昨夜の寝る前に、東野圭吾の【さまよう刃】という小説を読み始めたら、読むのが止まらなくなってしまいました。

「半月ぐらいかけてゆっくり読もう」と思っていたのに、深夜2時まで読みました。
一気に1/3ぐらい読んだかな。

今日1日、すげー眠かったっす…(そりゃそうだろう)

しかし、ストーリーの重いこと重いこと。

少年グループに自分の娘を凌辱・殺害された主人公が、犯人の少年に復讐するために指名手配になりながら行方を追うという内容。

少年法の在り方を問うような内容です。

主人公の長峰が、少年グループの部屋から、娘が殺されるまでの様子を撮影したビデオテープを見つけて、それを見てしまうのところがあります。
もう、読んじゃいられないぐらい痛々しい…

約20年前。

この小説より、さらにひどい事件がありました。
事件の詳細が分かるにつれ、怒りで手が震えるほどの事件でした。

私は今でも、当時少年だったあの犯人たちが、心底許せない。

少年法というのは、戦後間もなくできた法律なのです。
親を戦争で亡くし、犯罪を犯すしか生きる道がなかった少年・少女を、更生させるためにできたものです。

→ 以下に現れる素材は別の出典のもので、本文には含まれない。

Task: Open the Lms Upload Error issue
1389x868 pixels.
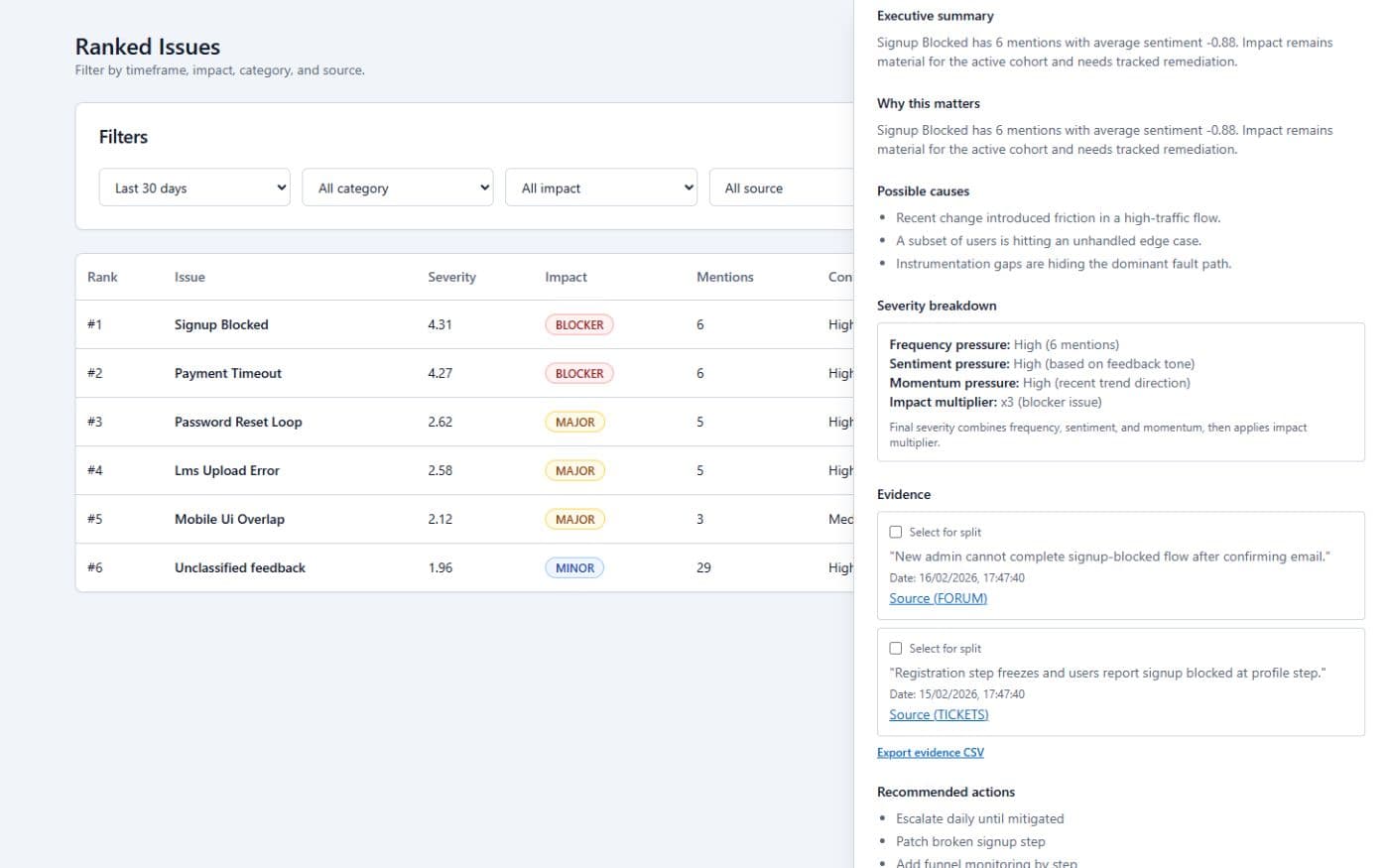Action: 227,470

個人的には、今の日本に、少年法の存在理由など無いと思っています。

心から、主人公が復讐を果たせるように祈りながら読んでいる私がいます。

さて、少し重い話になりましたが、今夜も続きを読むつもりです。

はてさて、私は今夜、寝られますことやら。

ただ、東野圭吾の小説は、【白夜行】、【幻夜】、【容疑者Xの献身】などのように、何度でも読み返したいと思う素晴らしい小説がある一方、「えぇぇぇ~っ!そんなラストなの?」とガッカリする小説もあります。